(Stored data)
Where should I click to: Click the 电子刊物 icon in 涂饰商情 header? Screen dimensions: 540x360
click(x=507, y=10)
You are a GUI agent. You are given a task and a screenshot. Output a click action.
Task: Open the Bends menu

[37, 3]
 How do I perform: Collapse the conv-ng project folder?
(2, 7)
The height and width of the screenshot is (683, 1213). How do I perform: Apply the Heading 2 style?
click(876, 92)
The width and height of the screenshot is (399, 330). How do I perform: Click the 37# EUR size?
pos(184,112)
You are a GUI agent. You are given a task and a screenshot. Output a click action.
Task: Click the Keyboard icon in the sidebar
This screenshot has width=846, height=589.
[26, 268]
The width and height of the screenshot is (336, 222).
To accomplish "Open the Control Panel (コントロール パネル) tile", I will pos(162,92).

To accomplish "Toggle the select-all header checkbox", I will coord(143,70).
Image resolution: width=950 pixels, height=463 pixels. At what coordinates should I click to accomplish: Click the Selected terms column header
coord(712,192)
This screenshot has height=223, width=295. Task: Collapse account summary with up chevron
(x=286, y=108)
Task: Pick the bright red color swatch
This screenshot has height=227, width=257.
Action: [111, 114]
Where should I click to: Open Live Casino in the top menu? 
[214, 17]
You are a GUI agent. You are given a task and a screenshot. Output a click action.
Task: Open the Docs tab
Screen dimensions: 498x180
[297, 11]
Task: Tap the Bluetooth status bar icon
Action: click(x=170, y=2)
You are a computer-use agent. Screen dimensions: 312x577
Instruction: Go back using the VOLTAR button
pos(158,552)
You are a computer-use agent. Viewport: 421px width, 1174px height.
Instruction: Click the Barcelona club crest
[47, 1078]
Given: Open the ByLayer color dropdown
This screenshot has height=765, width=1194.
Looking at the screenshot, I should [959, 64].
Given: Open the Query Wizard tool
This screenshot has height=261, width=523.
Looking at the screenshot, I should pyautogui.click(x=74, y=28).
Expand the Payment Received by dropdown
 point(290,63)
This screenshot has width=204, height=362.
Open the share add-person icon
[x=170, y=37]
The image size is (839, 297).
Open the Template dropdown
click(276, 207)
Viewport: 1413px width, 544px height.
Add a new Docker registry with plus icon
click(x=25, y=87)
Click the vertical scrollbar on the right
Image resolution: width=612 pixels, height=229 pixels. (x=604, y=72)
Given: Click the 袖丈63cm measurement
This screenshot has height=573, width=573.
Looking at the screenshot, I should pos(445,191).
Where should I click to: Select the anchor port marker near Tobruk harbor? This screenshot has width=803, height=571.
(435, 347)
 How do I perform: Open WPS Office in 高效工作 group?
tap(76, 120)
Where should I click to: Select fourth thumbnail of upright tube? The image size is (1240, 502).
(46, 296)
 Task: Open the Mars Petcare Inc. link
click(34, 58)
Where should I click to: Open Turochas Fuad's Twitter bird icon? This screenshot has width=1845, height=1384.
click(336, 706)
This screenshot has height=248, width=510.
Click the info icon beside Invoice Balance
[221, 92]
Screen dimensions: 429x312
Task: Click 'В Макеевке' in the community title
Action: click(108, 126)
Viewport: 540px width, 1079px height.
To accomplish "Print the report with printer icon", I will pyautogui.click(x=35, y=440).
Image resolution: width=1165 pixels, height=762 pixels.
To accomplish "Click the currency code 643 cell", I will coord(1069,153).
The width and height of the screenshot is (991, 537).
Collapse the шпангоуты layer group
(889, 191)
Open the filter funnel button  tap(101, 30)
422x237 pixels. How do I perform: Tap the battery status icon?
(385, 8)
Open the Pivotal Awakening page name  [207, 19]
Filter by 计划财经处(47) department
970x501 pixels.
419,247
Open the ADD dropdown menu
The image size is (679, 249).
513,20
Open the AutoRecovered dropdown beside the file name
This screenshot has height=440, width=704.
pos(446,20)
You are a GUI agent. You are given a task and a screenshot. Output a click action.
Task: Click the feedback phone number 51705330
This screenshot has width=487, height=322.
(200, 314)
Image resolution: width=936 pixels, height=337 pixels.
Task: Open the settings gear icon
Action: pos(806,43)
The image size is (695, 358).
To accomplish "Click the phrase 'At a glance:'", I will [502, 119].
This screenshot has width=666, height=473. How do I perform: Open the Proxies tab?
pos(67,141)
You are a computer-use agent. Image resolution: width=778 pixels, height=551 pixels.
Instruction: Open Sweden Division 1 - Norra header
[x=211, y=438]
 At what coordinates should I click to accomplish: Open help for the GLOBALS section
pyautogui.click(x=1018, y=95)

EXERCISE GOAL: Begin with the line above that has "Screen dimensions: 498x180" and continue through the line that has "Given: Open the Query Wizard tool", setting each one down exactly. Stop there.

EXPECTED ANSWER:
Screen dimensions: 498x180
[297, 11]
Task: Tap the Bluetooth status bar icon
Action: click(x=170, y=2)
You are a computer-use agent. Screen dimensions: 312x577
Instruction: Go back using the VOLTAR button
pos(158,552)
You are a computer-use agent. Viewport: 421px width, 1174px height.
Instruction: Click the Barcelona club crest
[47, 1078]
Given: Open the ByLayer color dropdown
This screenshot has height=765, width=1194.
Looking at the screenshot, I should [959, 64].
Given: Open the Query Wizard tool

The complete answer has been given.